Supplementary Materials
Data Availability Statement
Hi-C and CUT&RUN data can be accessed through GEO accession GSE200345 (see Datasets for publicly available datasets; OA GWAS, Epigenome Roadmap Data, and RNA-seq time course of FN-f treatment).
Supplemental material is available at GENETICS online.
Datasets
OA GWAS
Genome-wide association statistics for 11 OA phenotypes and lead variants identified in Boer et al. (2021) were obtained from the Musculoskeletal Knowledge Portal (Kiel et al. 2020).
Epigenome Roadmap Data
Consolidated reference human epigenomes for 98 cell/tissue types were obtained from the NIH Roadmap Epigenomics Project (Bernstein et al. 2010) and The Encyclopedia of DNA Elements (ENCODE) project (ENCODE Project Consortium 2012). Processed narrowPeak files for H3K27ac, H3K4me1, and H3K4me3 and BigWig files for H3K27ac were used for each cell/tissue type. Additional narrowPeak files for H3K9ac, H3K9me3, H3K27me3, and H3K36me3 were obtained for mesenchymal stem cell-derived chondrocyte-cultured cells (E049).

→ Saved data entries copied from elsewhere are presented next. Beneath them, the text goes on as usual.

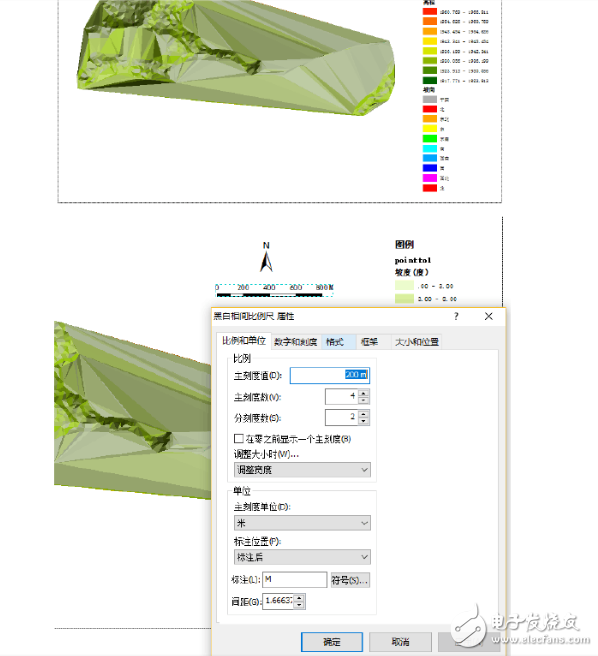Click the 取消 button
Screen dimensions: 598x656
[400, 642]
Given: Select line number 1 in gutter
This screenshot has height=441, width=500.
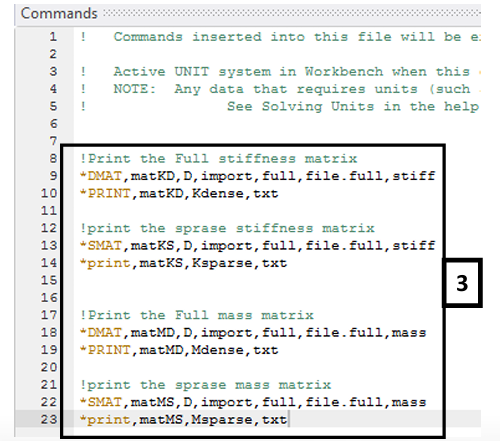Looking at the screenshot, I should coord(53,37).
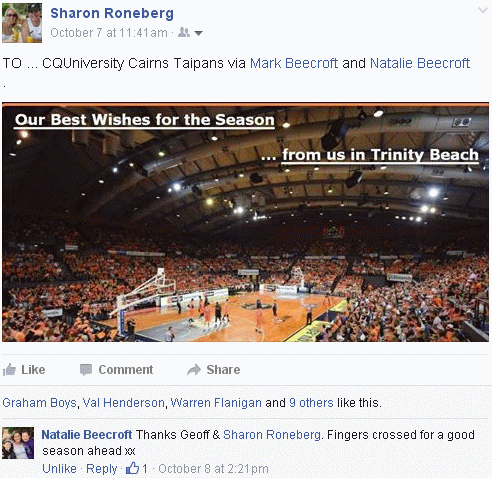Reply to Natalie Beecroft's comment
Screen dimensions: 492x478
click(102, 469)
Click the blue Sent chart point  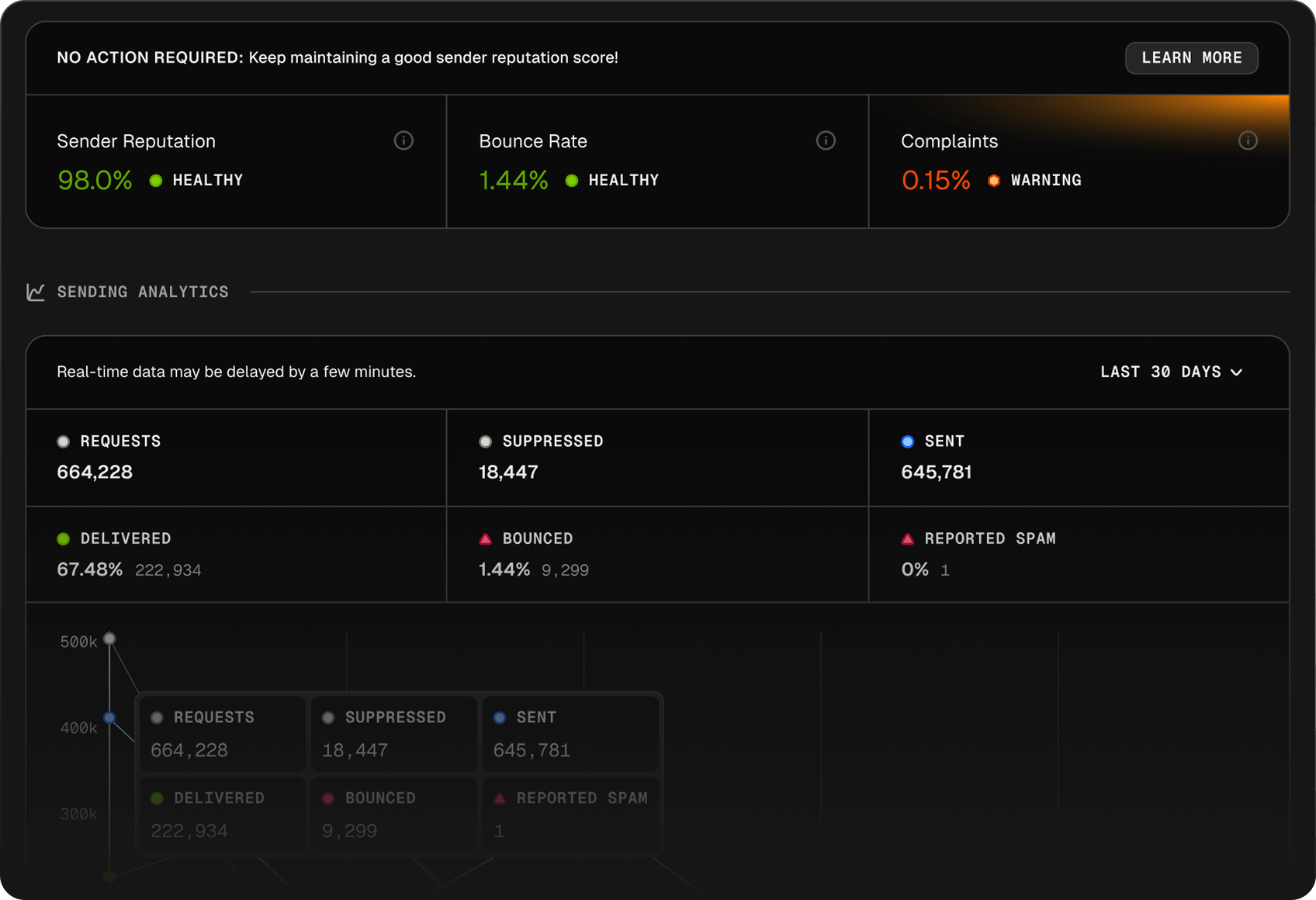point(110,718)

RNA-seq time course of FN-f treatment
RNA-seq data from a prior study of FN-f treated human chondrocytes was obtained from KSM Reed et al. (Reed et al. 2021) and vst-normalized, centered, and replicate-combined. The 0-h FN-f treatment time point was created by combining the 9 PBS-treated replicates. Genes were considered differential with a BH-adjusted P-value of 0.01 and a log2 fold-change threshold >1.25 across any time point.